- _SOURCE PASSAGE_
───

# '09 Sportsman 500 HO snorkel



## Ole Nasty

So I actually started to cut and attempt snorkeling my wife's 500. The "how to snorkel a sportsman" link everyone uses doesn't exist anymore. 

I got the airbox figured out









but I can't figure out how to do the cvt intake as the starter is kinda in the way.








Anybody got any pics of this part?

BTW I am gonna go ahead and relocate the radiator too.


----------



## Cal3bCart3r

For the cvt intake, u should be able to use a 2" to 2" rubber adapter ...its a bitlonger than the stock coupling ....


----------



## Ole Nasty

All right, so I scrapped my original airbox plan and did something that fit a little better.
a 90deg 1.5" barbed fitting.








cut off the threads








sand off the barbs 








and glue into the plexiglass(everything is unglued right now for fitment)









I used a fernco 1.5"-1.5" elbow on the cvt intake

















Here is the the CVT intake, exhaust and left side airbox fitting hoses









and here is the only way I could figure out how to route the right side of the airbox hose.

───

- _DATASET EXTRACT_
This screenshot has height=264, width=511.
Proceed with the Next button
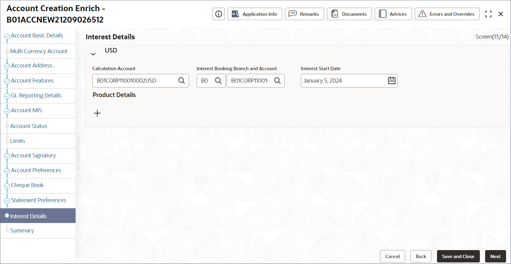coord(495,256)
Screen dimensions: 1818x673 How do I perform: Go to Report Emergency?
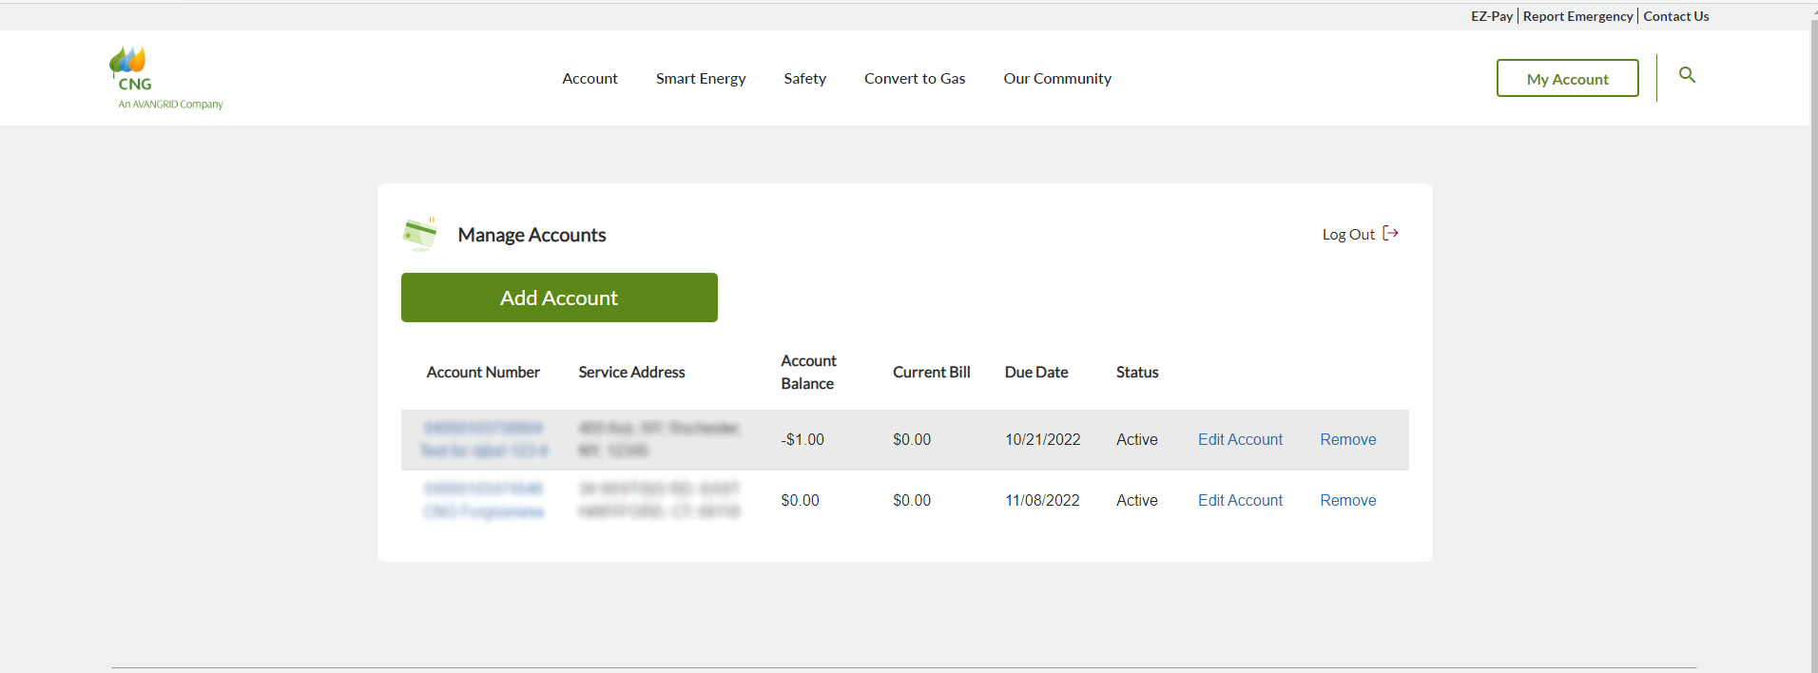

───

- _TO BE DONE_
- 1) Does each statement agree with the snorkel thread? (a) The poster intended to relocate the radiator as well. (b) The barbed fitting had already been glued into the plexiglass. (c) A reply recommended a 3-inch rubber adapter for the CVT intake.
- 2) In the snorkel thread, what part did the poster end up using on the CVT intake?

- _THE RESPONSES_
- 1)
(a) Yes: "BTW I am gonna go ahead and relocate the radiator too."
(b) No: "everything is unglued right now for fitment"
(c) No: "u should be able to use a 2" to 2" rubber adapter"

- 2) A Fernco 1.5"-1.5" elbow.